Ketika giliran Susi tiba, para juri mencicipi kerupuknya. Reaksi mereka hampir sama: kagum, terkejut, dan terpesona. Darto mulai berkeringat dingin. Namun, ia masih yakin bahwa kerupuknya memiliki keunggulan.
Saat juri mengumumkan pemenangnya, suara detak jantung Darto terasa seperti genderang perang. “Dan pemenangnya adalah… Susi!”
Dunia Darto runtuh. Ia tidak percaya bahwa usahanya berbulan-bulan hancur begitu saja. Dengan hati hancur, ia pulang ke rumah kosnya. Sesampainya di sana, Bu Asih menyambutnya dengan senyuman kemenangan.
"Aku bilang kan, kerupuk udangmu itu nggak bakal bawa hoki!" kata Bu Asih sambil menggoreng tempe di dapur.
Namun, seminggu kemudian, Darto mendapat kabar mengejutkan. Ternyata Susi didiskualifikasi karena terbukti menggunakan zat pengawet ilegal pada kerupuknya. Darto yang berada di posisi kedua otomatis naik menjadi pemenang!
Darto pun akhirnya mendapatkan hadiah uang tunai dan kontrak eksklusif yang diimpikannya. Namun, masalah baru muncul. Sejak ia menang, Pak Tarjo terus mendatanginya, meminta Darto memenuhi janjinya untuk selalu membeli udang darinya. Darto mulai curiga, karena setiap kali ia menggoreng udang dari Pak Tarjo, kerupuknya memang luar biasa, tapi ada efek samping aneh: tetangganya mulai mengeluh, bukan soal bau, melainkan karena suara kerupuk yang terlalu keras!
"Kerupukmu itu bikin gendang telinga tetangga pecah!" keluh Bu Asih.

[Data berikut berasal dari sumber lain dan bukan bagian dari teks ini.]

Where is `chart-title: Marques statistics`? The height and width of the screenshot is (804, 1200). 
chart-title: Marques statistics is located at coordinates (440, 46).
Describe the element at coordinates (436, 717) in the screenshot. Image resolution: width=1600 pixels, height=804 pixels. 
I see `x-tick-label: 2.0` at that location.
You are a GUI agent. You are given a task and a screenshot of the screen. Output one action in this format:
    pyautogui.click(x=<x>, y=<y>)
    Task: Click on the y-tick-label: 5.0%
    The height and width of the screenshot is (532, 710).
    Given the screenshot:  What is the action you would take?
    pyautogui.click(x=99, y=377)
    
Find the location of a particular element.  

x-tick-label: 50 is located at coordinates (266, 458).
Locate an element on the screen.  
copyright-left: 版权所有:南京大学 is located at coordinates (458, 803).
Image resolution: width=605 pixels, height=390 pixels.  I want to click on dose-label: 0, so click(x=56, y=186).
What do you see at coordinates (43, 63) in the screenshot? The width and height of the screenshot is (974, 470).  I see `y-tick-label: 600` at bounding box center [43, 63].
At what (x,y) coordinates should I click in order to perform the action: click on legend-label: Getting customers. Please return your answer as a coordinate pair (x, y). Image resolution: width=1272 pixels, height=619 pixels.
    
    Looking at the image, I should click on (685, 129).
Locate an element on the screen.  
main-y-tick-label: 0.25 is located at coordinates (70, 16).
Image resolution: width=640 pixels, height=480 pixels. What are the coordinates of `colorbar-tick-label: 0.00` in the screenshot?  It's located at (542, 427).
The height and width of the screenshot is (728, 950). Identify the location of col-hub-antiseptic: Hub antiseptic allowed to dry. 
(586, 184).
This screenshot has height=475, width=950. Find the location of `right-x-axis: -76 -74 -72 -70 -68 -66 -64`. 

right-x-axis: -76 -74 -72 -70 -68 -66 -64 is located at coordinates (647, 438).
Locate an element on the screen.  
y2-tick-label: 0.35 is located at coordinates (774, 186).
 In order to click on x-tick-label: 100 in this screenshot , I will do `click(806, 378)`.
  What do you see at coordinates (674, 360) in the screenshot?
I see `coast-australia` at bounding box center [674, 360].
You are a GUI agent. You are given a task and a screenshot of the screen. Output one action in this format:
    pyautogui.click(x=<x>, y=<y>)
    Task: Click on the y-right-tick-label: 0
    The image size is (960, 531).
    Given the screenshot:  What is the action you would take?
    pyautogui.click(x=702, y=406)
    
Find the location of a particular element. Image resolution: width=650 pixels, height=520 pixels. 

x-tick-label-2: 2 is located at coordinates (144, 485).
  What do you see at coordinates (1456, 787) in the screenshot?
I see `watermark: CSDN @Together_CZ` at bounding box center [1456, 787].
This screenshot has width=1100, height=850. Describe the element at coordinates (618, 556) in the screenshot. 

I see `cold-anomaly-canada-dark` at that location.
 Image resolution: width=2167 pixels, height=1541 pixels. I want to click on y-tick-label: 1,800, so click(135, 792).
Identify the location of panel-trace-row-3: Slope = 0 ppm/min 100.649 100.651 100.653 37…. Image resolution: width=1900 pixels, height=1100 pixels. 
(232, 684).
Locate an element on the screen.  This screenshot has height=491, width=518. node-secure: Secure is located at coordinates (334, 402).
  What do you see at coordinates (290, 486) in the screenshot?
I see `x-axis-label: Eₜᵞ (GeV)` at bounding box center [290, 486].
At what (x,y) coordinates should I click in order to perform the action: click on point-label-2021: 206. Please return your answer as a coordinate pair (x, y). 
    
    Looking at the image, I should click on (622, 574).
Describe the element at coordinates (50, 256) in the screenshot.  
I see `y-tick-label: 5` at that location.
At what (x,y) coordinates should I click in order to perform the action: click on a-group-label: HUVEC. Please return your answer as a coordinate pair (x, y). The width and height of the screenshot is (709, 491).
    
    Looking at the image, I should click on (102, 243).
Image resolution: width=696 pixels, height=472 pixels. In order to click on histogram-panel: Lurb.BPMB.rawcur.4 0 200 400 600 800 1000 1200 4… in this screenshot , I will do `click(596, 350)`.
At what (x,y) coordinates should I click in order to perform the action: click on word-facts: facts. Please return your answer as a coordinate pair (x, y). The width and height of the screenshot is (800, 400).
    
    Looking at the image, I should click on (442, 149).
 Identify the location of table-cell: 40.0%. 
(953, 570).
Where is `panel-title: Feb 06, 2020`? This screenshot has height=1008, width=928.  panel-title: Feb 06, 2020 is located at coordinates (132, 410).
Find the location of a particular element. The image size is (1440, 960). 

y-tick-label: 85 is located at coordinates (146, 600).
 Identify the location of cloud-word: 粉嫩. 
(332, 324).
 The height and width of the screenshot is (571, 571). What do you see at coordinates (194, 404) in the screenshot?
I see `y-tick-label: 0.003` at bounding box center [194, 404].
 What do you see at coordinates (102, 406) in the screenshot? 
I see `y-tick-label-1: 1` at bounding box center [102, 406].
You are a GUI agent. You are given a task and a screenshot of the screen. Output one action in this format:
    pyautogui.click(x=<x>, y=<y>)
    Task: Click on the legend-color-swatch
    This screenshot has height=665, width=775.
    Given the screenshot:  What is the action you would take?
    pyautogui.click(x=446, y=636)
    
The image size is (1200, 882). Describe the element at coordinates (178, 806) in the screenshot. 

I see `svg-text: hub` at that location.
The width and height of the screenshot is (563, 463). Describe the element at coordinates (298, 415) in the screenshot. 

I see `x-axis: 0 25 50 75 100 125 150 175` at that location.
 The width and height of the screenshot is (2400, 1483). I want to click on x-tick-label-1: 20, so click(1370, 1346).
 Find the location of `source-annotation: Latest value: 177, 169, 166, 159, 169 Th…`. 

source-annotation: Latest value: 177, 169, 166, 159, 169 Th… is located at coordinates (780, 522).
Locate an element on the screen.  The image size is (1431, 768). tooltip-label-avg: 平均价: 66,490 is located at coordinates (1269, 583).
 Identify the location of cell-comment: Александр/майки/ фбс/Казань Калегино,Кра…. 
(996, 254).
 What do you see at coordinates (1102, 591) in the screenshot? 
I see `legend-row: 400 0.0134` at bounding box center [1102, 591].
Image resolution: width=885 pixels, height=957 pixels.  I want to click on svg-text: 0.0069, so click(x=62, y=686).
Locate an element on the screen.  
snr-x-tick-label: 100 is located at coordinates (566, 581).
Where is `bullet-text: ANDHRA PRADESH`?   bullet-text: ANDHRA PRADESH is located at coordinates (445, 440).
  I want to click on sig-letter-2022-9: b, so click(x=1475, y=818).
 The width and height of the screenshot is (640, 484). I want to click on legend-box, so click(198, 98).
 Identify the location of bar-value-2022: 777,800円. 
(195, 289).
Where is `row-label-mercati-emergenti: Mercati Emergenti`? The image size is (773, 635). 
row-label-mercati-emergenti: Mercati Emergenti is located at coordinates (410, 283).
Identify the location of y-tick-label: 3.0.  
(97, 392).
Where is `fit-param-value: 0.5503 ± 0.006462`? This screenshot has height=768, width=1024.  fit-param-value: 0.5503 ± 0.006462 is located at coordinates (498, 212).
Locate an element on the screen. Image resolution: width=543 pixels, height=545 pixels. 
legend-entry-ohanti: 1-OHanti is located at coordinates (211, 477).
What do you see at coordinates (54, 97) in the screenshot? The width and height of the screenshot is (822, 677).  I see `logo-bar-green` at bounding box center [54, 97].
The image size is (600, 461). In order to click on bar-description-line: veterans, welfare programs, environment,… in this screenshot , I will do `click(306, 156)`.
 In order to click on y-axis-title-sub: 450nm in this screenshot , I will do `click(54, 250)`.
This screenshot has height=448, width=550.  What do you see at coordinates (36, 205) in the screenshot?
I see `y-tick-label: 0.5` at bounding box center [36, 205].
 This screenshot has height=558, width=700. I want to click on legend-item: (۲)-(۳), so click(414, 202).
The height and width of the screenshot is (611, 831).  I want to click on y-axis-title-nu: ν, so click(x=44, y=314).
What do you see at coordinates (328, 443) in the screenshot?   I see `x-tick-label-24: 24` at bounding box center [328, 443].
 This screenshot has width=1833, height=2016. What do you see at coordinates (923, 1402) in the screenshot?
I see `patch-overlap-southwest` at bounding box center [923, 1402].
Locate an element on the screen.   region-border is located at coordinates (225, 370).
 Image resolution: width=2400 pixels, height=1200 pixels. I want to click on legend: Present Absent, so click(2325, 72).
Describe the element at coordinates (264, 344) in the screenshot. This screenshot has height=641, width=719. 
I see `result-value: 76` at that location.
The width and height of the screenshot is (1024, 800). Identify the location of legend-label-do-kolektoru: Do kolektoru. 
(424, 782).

Akhirnya, setelah beberapa minggu penuh tekanan, Darto memutuskan untuk berhenti membeli udang dari Pak Tarjo. Ia kembali ke pasar biasa, meski kerupuknya tak lagi se-"heboh" dulu, setidaknya hidupnya kembali tenang. Festival berikutnya pun sudah menanti, dan kali ini, Darto siap dengan kerupuk udang buatan tangan sendiri—tanpa campur tangan pria misterius.
Dan begitulah, meski renyah dan lezat, kerupuk udang ternyata bisa membawa drama hidup yang tak terduga. Tapi bagi Darto, yang terpenting adalah menikmati setiap kriuk kehidupan, tanpa perlu terbebani oleh janji-janji renyah yang membingungkan.